When my servers came online, this was the juju status:
mysql/0 blocked MySQL is down. Sequence Number: 23159085. Safe To Bootstrap: 0
mysql/1* blocked MySQL is down. Sequence Number: 23159085. Safe To Bootstrap: 0
mysql/2 blocked MySQL is down. Sequence Number: 23158268. Safe To Bootstrap: 0
As you can see, mysql/2 went down slightly before mysql/0 and mysql/1 as it's power was not redundant across two PDUs as the other two units were. This may have complicated matters, as I'm not able to reproduce the issue on a cluster that powers off all on the same sequence number.
When running bootstrap-pxc, it hung during 'systemctl stop mysql' call (line 578 in actions.py) for over 35 minutes. I kill -9'd the mysqld process to assist the bootstrap action along it's way.
After that, the result of the action was successful, however, the status of all the mysql units stayed at blocked 'waiting to bootstrap cluster'.

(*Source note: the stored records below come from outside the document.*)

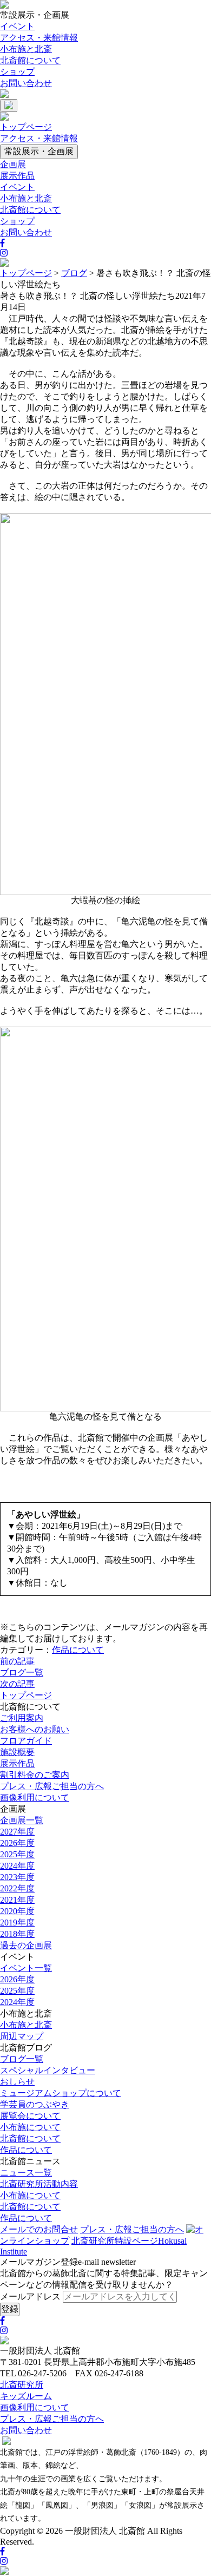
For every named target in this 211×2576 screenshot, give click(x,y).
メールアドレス (30, 2296)
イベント (17, 26)
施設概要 (17, 1752)
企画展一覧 (21, 1820)
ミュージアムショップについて (60, 2093)
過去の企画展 (26, 1945)
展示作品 (17, 175)
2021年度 (17, 1899)
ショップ (17, 71)
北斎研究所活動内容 (39, 2184)
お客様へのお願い (34, 1729)
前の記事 (17, 1661)
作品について (78, 1649)
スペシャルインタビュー (47, 2070)
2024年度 (17, 1865)
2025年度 (17, 1854)
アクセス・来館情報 (39, 37)
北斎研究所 (21, 2384)
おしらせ (17, 2081)
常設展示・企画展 (39, 151)
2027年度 (17, 1831)
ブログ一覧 (21, 1672)
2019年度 (17, 1922)
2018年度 (17, 1933)
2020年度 (17, 1911)
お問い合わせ (26, 83)
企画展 (13, 164)
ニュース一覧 (26, 2172)
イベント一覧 (26, 1968)
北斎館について (30, 60)
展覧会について (30, 2115)
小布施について (30, 2127)
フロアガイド (26, 1740)
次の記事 (17, 1683)
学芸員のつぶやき (34, 2104)
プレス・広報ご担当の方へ (52, 1786)
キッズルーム (26, 2396)
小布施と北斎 (26, 49)
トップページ (26, 127)
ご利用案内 (21, 1718)
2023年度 (17, 1877)
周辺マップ (21, 2036)
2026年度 (17, 1843)
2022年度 (17, 1888)
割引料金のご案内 (34, 1774)
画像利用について (34, 1797)
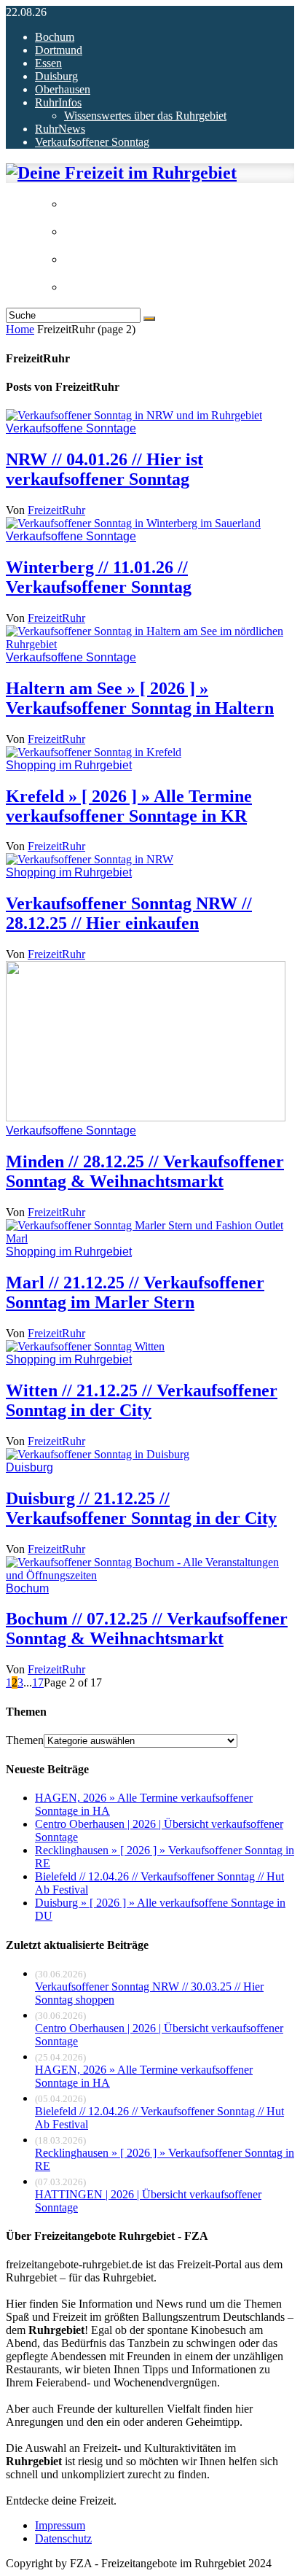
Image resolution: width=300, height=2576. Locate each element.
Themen (25, 1740)
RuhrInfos (58, 102)
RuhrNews (60, 128)
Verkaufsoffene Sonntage (71, 428)
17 (38, 1682)
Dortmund (58, 50)
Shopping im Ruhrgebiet (69, 765)
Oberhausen (62, 89)
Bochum (54, 37)
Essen (48, 63)
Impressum (60, 2525)
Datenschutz (63, 2538)
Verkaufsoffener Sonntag (92, 142)
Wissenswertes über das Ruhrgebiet (145, 115)
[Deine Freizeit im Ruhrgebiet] (121, 172)
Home (20, 329)
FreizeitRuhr (56, 510)
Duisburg (56, 76)
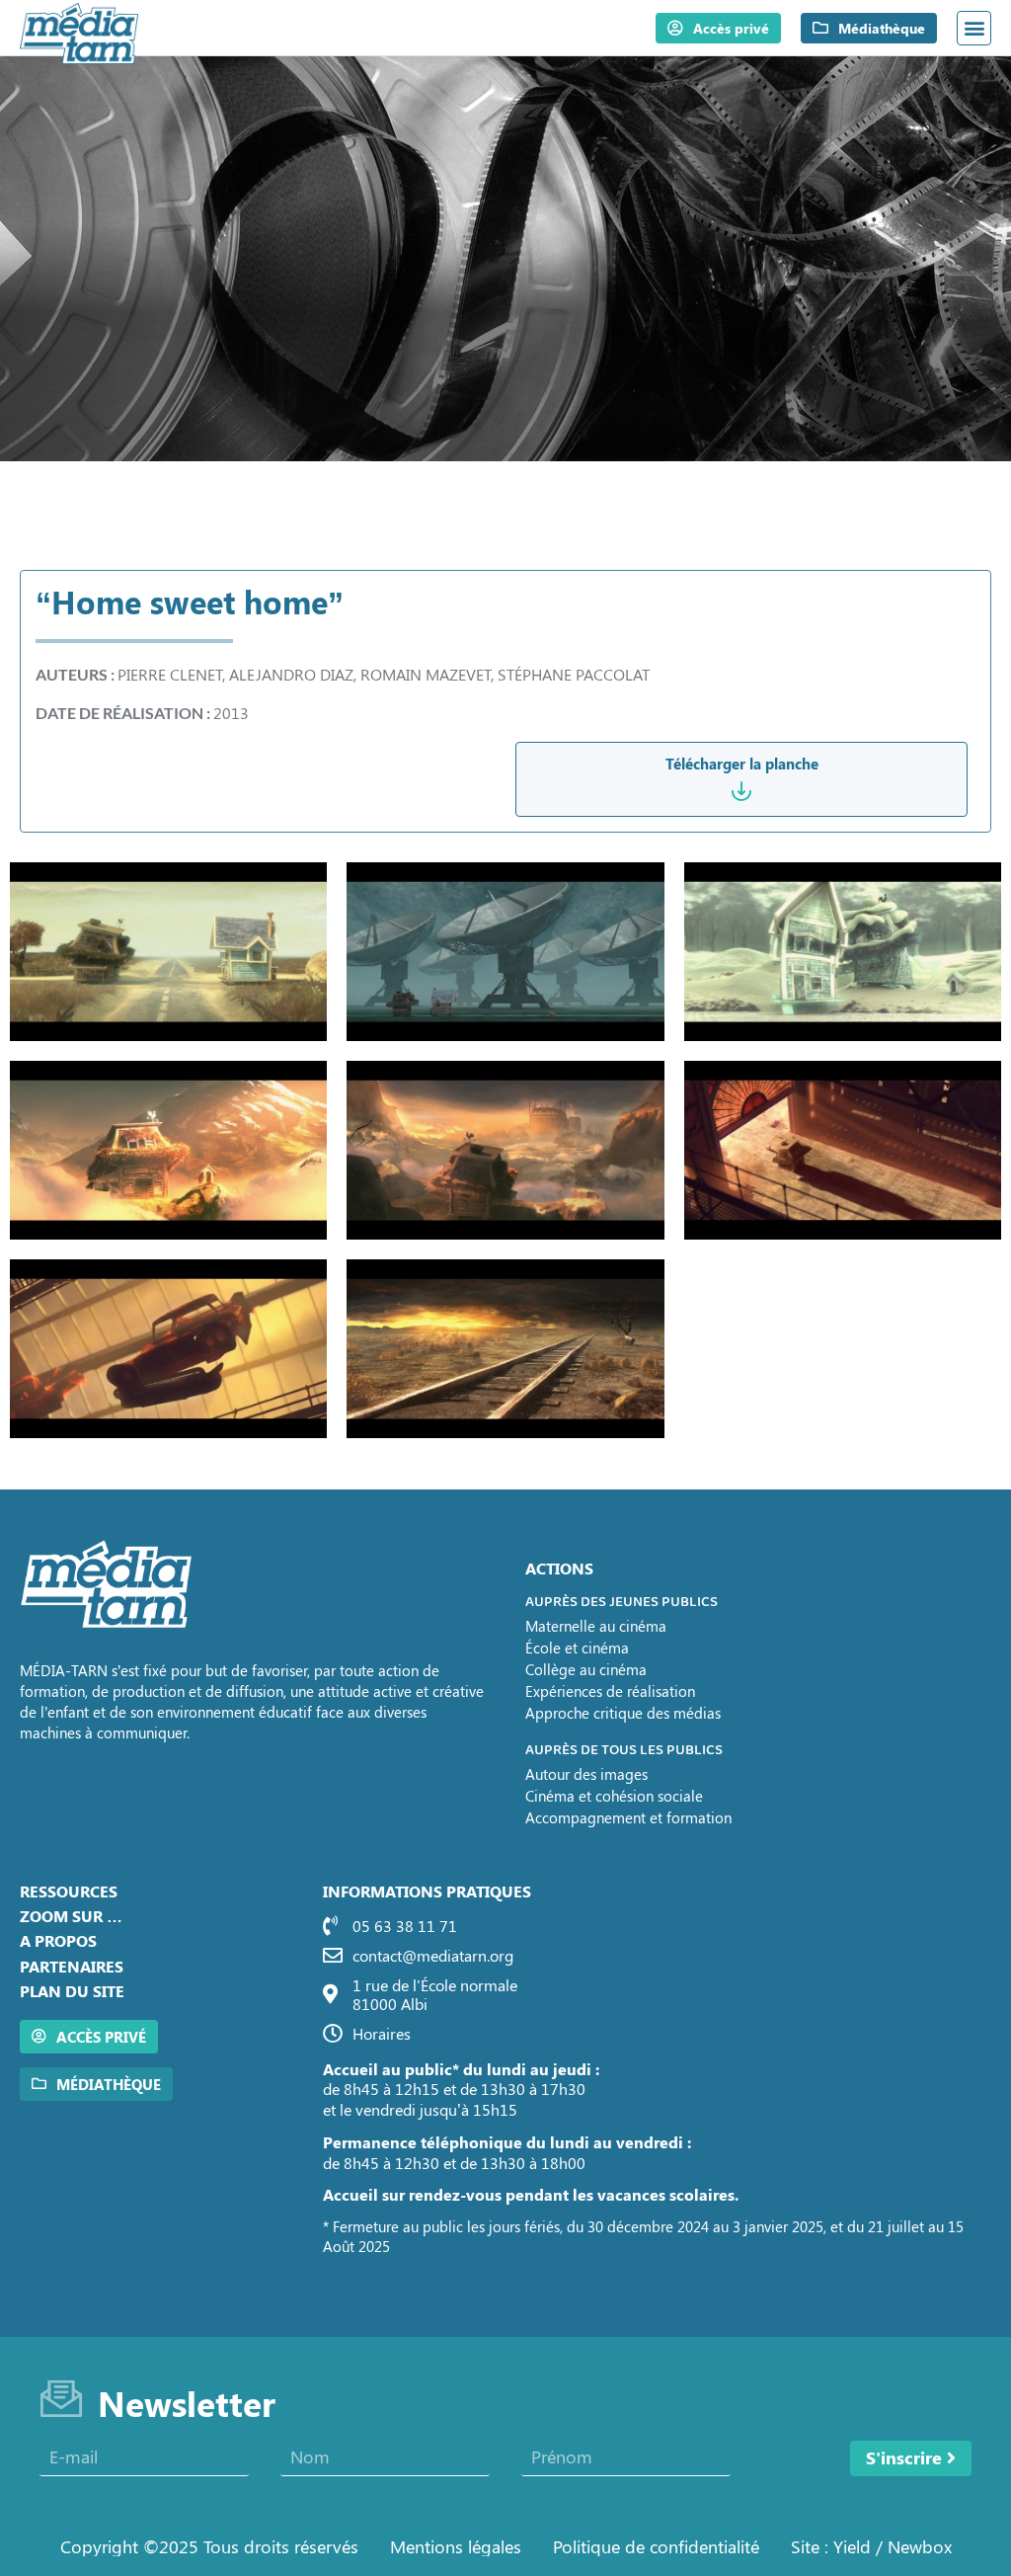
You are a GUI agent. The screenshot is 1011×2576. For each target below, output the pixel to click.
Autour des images (586, 1774)
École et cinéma (577, 1647)
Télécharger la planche (741, 763)
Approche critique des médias (623, 1713)
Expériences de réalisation (610, 1691)
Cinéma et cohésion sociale (614, 1796)
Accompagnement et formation (628, 1817)
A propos (58, 1940)
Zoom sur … (71, 1915)
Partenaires (71, 1966)
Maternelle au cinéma (595, 1626)
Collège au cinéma (586, 1669)
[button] (974, 28)
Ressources (68, 1891)
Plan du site (72, 1990)
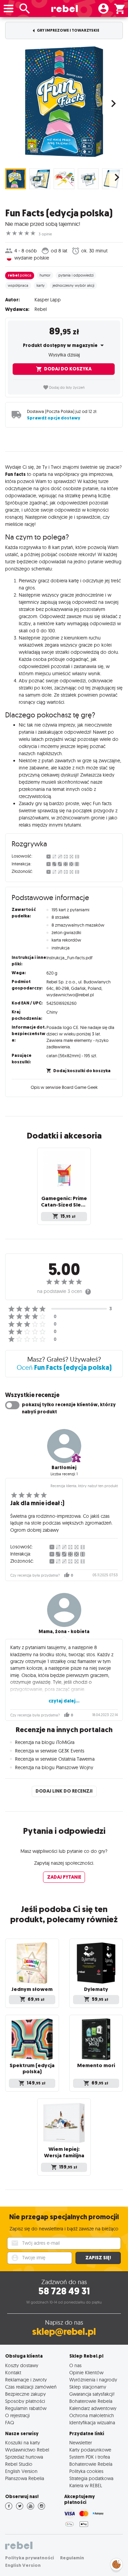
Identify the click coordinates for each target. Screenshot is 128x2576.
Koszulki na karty (22, 2442)
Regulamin (72, 2558)
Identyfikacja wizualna (92, 2422)
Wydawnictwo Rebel (27, 2450)
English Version (21, 2471)
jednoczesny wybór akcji (73, 285)
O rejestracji (17, 2415)
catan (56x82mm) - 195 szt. (71, 1055)
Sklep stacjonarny (87, 2387)
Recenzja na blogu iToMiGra (44, 1742)
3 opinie (45, 234)
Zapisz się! (98, 2258)
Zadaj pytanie (64, 1877)
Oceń (64, 1367)
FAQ (9, 2422)
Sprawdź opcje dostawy (53, 418)
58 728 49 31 (64, 2291)
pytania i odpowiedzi (76, 275)
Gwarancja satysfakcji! (92, 2394)
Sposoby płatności (25, 2401)
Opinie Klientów (86, 2372)
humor (45, 275)
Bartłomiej (64, 1467)
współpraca (18, 285)
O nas (75, 2365)
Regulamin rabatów (25, 2408)
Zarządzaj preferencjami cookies (116, 2563)
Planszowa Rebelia (24, 2478)
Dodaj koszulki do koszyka (82, 1071)
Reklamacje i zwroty (26, 2379)
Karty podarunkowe (90, 2450)
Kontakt (13, 2372)
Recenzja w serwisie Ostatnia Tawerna (55, 1759)
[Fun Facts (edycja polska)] (64, 101)
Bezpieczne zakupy (25, 2394)
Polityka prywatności (29, 2558)
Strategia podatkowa (91, 2478)
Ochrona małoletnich (91, 2415)
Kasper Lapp (47, 300)
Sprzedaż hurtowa (24, 2457)
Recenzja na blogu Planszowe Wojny (54, 1767)
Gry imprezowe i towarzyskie (67, 30)
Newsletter (80, 2442)
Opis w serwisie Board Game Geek (64, 1087)
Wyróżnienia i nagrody (93, 2379)
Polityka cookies (86, 2471)
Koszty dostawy (21, 2365)
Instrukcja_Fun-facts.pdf (69, 957)
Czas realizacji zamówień (31, 2387)
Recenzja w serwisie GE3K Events (49, 1751)
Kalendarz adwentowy (92, 2408)
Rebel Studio (18, 2464)
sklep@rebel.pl (64, 2331)
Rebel (40, 309)
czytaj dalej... (64, 1701)
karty (41, 285)
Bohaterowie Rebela (90, 2401)
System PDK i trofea (89, 2457)
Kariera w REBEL (85, 2485)
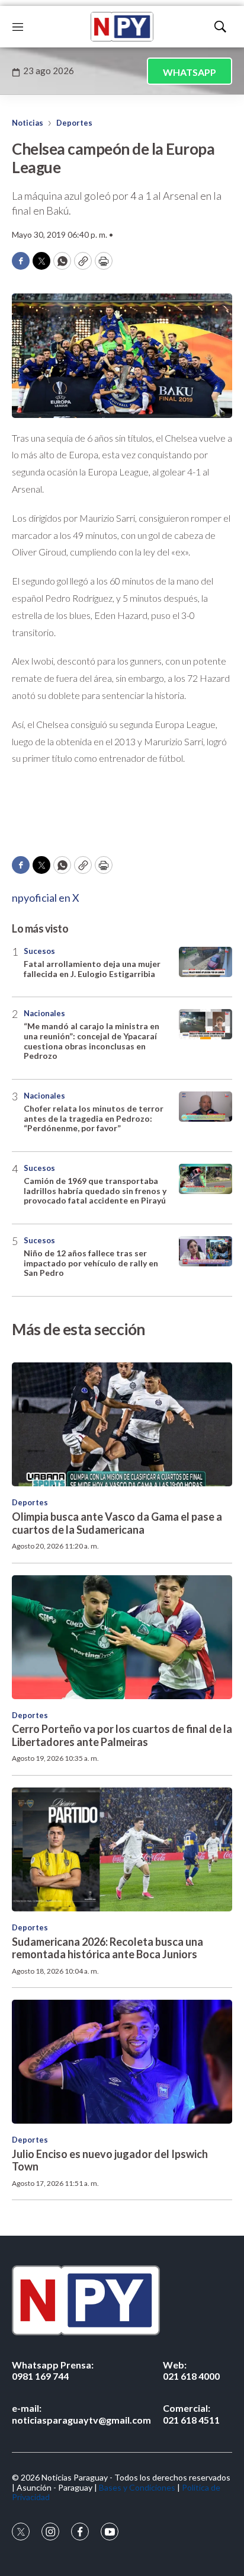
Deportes (74, 122)
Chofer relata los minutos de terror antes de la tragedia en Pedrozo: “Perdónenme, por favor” (93, 1118)
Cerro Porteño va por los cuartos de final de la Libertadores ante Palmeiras (122, 1735)
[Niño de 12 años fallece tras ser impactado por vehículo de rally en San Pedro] (205, 1251)
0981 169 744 (53, 2370)
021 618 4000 (191, 2370)
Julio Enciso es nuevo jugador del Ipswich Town (110, 2160)
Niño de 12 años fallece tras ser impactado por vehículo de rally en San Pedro (91, 1263)
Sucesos (39, 951)
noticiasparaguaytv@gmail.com (81, 2413)
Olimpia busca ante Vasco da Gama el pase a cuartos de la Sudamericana (117, 1523)
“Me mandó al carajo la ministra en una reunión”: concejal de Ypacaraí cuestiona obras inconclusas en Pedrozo (91, 1041)
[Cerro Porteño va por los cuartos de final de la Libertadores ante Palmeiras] (122, 1637)
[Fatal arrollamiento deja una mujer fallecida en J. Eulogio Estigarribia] (205, 962)
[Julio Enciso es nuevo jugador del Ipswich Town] (122, 2062)
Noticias (27, 122)
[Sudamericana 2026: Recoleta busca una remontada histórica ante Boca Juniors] (122, 1849)
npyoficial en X (45, 897)
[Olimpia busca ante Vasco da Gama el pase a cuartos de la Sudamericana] (122, 1424)
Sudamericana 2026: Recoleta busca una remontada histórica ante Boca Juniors (107, 1948)
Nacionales (44, 1013)
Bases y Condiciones (137, 2487)
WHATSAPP (189, 72)
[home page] (122, 27)
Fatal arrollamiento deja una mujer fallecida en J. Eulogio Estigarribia (92, 969)
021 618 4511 (191, 2413)
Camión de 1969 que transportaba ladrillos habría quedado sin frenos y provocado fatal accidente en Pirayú (95, 1191)
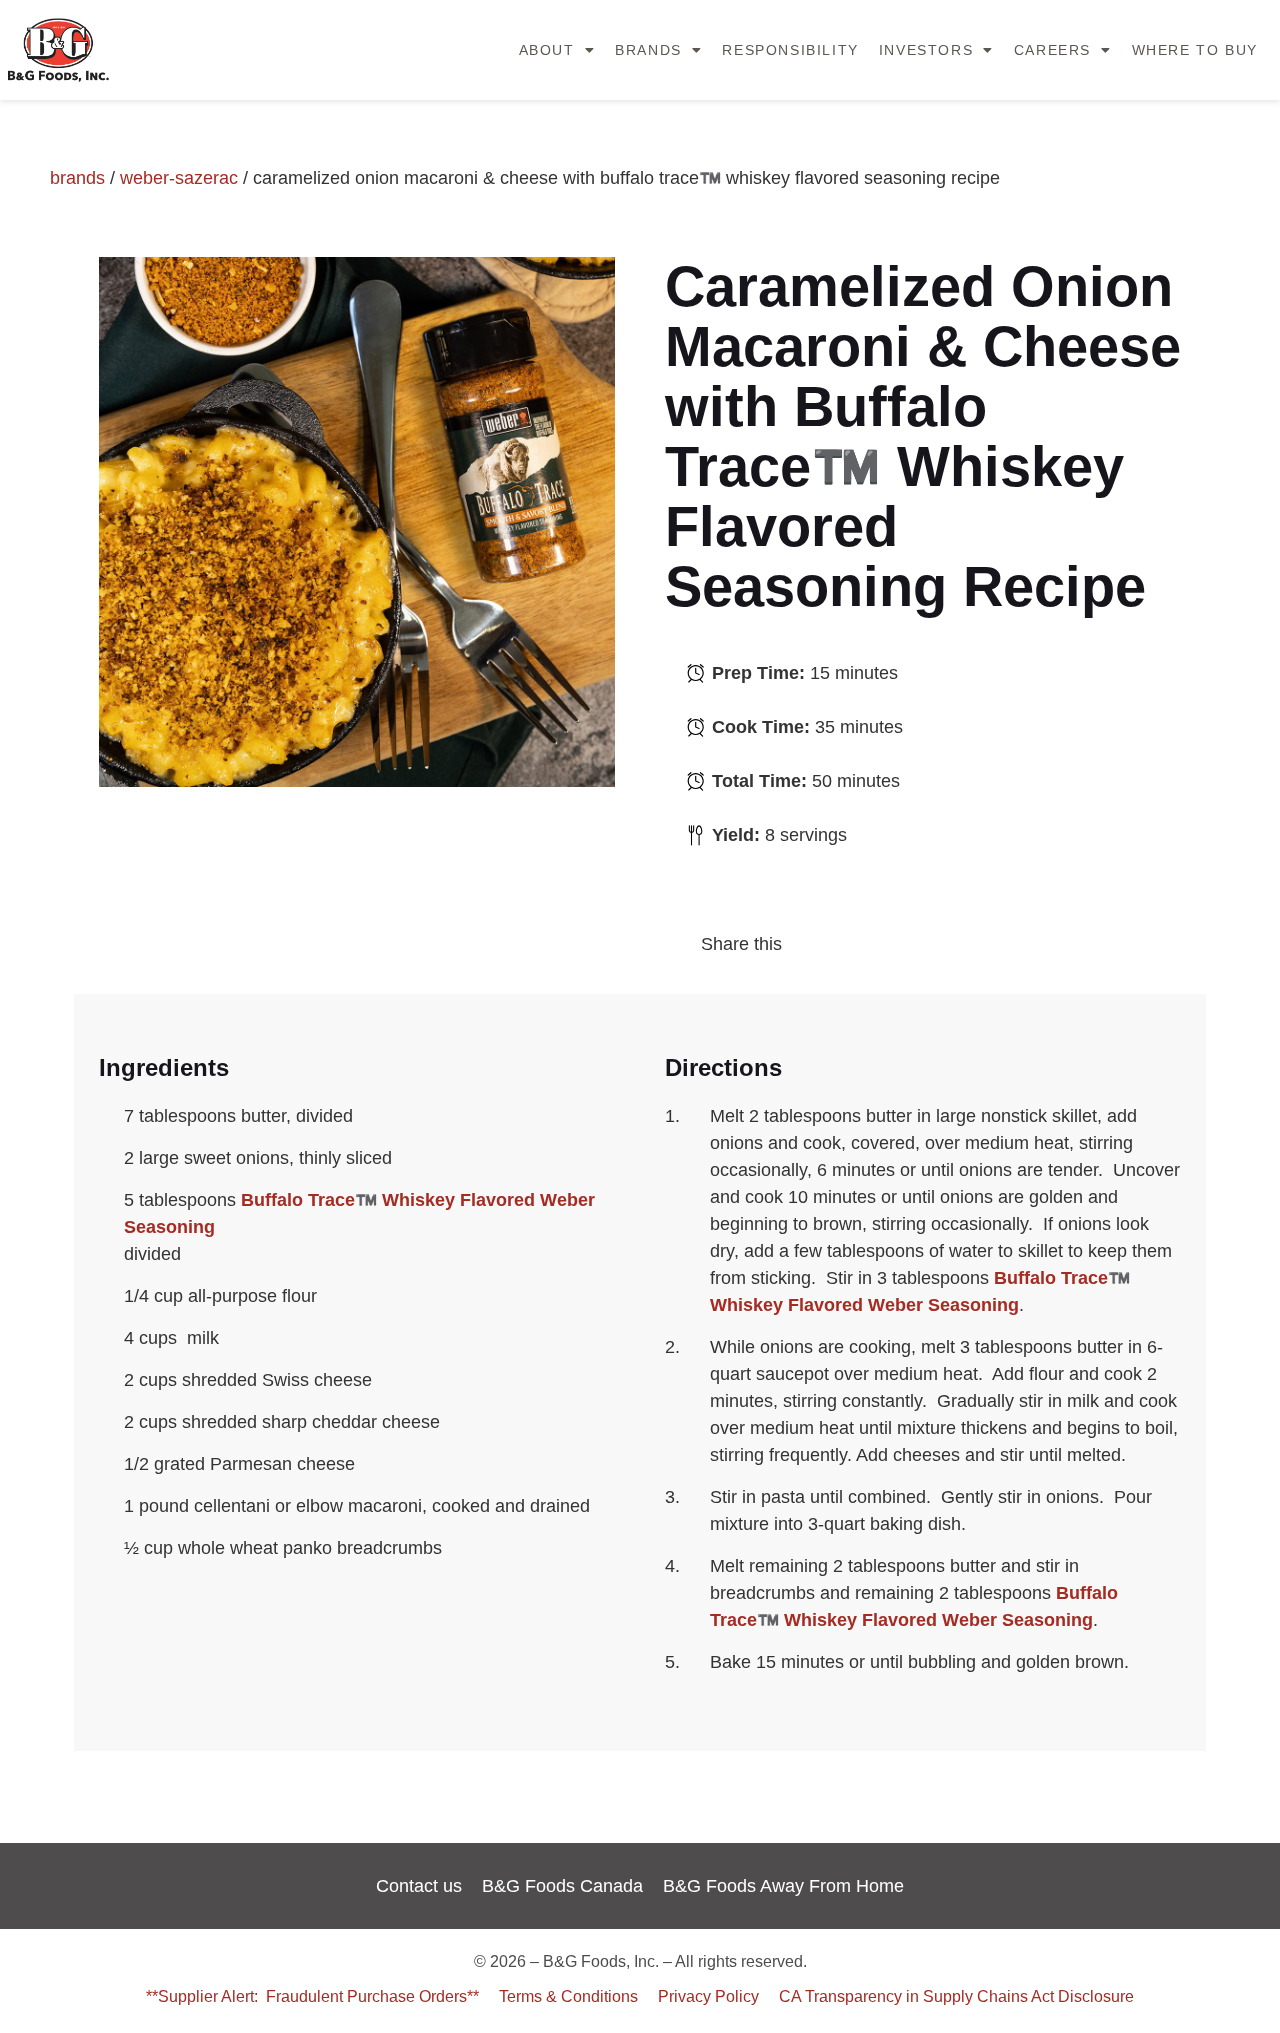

When I attached to the unit mysql/1 (which was the one I ran the bootstrap-pxc action against), I could login to mysql but when I queried it's wsrep status, it was "non-primary". When I checked mysql/0's logs, it was stating that there were two units in the cluster (mysql/0 and mysql/1) but there was no primary and it was stuck waiting for SST/IST without a primary unit in the cluster.
I had to manually stop the mysql/1 unit's mysql server with kill -9, and then start the service manually again with 'systemctl start <email address hidden>' to resolve the issue. Once this was done, all three units joined the cluster and sync/primary was established.
I feel that there may need to be a timeout for bootstrap-pxc action and a force option that would perform this kill -9 <mysqlpid> operation so one doesn't have to login to the unit.
More details have been provided offline to the openstack charmers regarding this event. I have an assumption that the hanging stop command is due to the nodes all waiting for an SST and having a split-brain regarding sequence number.
There is an option in the service description to add a TimeoutStopSec value that could be set to some reasonable length of time to allow for timeout of this service stop command to not hang up the bootstrap-pxc action.